%%

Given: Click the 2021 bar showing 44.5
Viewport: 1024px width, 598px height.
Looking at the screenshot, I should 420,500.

%%
%%

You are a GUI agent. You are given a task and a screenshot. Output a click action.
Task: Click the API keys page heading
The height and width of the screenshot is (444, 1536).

%%

Your instructions: Once you reach the line with "Task: Click the API keys page heading" in the data above, copy it and every line after it exactly, up to and including the line with "The height and".

Completed exercise:
Task: Click the API keys page heading
The height and width of the screenshot is (444, 1536).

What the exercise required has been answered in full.